Although Zmuda frames his case as a fairly straightforward contractual dispute, it in fact turns on a fascinating question of First Amendment law. Over the last four decades, courts have developed the doctrine of a “ministerial exception,” which allows religious organizations a freer hand in employment discrimination than secular employers. According to this legal theory, churches have a First Amendment right to exercise their religion however they please, a right that encompasses hiring and firing decisions of religious employees. If an employee ministers to a congregation, that congregation can fire him even if the reason (say, physical disability) would normally be encompassed by employment discrimination statutes.

For years, the contours of this exception were rather blurry. After all, who, exactly, qualifies as a “minister”? Certainly a priest or a pastor, but what about a Sunday school teacher, or a watchman who guards the church? As a general rule, conservatives wanted every employee of a religious organization to qualify; liberals hoped that only the highest level of the spiritual hierarchy would be eligible. Then, in 2012, the Supreme Court re-entered the debate, applying the exception to a narcoleptic teacher, Cheryl Perich, at a Lutheran school. After the school dismissed Perich on account of her narcolepsy, she sued for disability discrimination, asserting that she performed only secular functions. But the court found that, because she spent 45 minutes a day on Lutheran education, Perich was ministering to her congregation and couldn’t bring a lawsuit.

The ruling was unanimous and, apart from a nettled New York Times editorial, relatively uncontroversial. But Chief Justice John Roberts’ opinion for the court has since proved to be a problematic precedent. Although Roberts declared that 45 minutes of daily Bible study were sufficiently ministerial to qualify Perich for the exception, he declined to describe its scope or create a test for lower courts to use, insisting that such decisions cannot “be resolved by a stopwatch.” That makes it difficult to determine whether Zmuda’s religious duties at Eastside were significant enough to sink his case. Further muddling the legal analysis is the fact that while Zmuda added charges of breach of implied contract and tortious interference to his lawsuit, the Supreme Court has only applied the exception to employment discrimination cases.

But I think Zmuda should lose, no matter how bigoted and repulsive Eastside’s actions against him may have been. Zmuda was, to be sure, primarily an administrator—but he also participated in some of the school’s most sacred religious rituals. As both parties’ court filings reveal, Zmuda sometimes served as Eucharistic minister at masses and liturgies, in addition to periodically leading the entire school in morning prayer. Participating in the holiest moment of Mass is hardly an administrative function; rather, it’s a hallowed duty that reaches to the heart of the ministerial exception’s purpose. If distributing Communion does not qualify as “ministering” under the exception, then surely nothing does. And if Eastside does not want a married gay man distributing Communion to its students, it must be, under the U.S. Constitution, the school’s right to dismiss him.

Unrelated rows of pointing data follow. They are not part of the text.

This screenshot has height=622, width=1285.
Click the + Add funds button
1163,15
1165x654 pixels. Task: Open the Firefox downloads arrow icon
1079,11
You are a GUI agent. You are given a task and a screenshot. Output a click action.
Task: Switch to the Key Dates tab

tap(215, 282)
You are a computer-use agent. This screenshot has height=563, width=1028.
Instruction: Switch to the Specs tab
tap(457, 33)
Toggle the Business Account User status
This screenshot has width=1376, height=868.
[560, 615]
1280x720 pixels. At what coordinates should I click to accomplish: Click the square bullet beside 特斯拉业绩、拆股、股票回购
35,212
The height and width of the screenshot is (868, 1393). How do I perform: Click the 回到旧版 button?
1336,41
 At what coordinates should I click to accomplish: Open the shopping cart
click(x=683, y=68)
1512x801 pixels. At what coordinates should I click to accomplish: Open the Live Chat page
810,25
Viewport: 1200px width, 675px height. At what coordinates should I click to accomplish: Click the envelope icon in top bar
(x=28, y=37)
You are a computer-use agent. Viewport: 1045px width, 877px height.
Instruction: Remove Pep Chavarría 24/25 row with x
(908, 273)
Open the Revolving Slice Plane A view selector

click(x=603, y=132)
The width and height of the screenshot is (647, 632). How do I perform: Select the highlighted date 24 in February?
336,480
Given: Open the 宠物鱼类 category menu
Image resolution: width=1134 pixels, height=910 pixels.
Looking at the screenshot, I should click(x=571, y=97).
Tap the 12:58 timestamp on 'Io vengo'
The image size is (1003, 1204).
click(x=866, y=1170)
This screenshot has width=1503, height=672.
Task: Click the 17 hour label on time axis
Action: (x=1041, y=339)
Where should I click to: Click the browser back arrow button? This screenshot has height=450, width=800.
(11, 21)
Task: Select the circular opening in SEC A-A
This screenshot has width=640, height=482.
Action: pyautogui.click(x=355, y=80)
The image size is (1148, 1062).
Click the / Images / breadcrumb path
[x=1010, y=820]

That result is unsatisfying and saddening. But any other outcome presents a grave predicament for the separation of church and state. After all, the ministerial exception isn’t just designed to protect religion from government; it’s also meant to protect government from religion. To allow a court to prod and probe Eastside about the finer points of Catholic doctrine—to bring priests to the stand and question them on the catechism of sexual morality—would inextricably entangle the state in the dense thicket of church teaching. As several courts have decided, this threat of church/state entanglement is the most pressing purpose of the ministerial exception. Without it, courts would become ensnared in the fine-grained distinctions of dogma, thrusting judges and juries into an interrogation of religion and stumbling toward a violation of the First Amendment’s Establishment Clause.

This lurking peril of excessive government entanglement in Catholicism is what ultimately resolves Zmuda’s case for me. By allowing Zmuda’s lawsuit to proceed, the judge would be second-guessing religious institutions’ decisions about who can administer holy rituals. And because Zmuda’s legal claims all spring from this fundamental disagreement about sexual morality, the judge should dismiss his suit straightaway. In retrospect, Zmuda should never have taken on the role of spiritual leader, and Eastside should have immediately made clear that it would not let a married gay man near its sacred rites. But lawsuits always start at the end of the story, after the contentious cause of action is already fixed in the court record. And I’m afraid that for Zmuda, this story will have to end in heartbreak.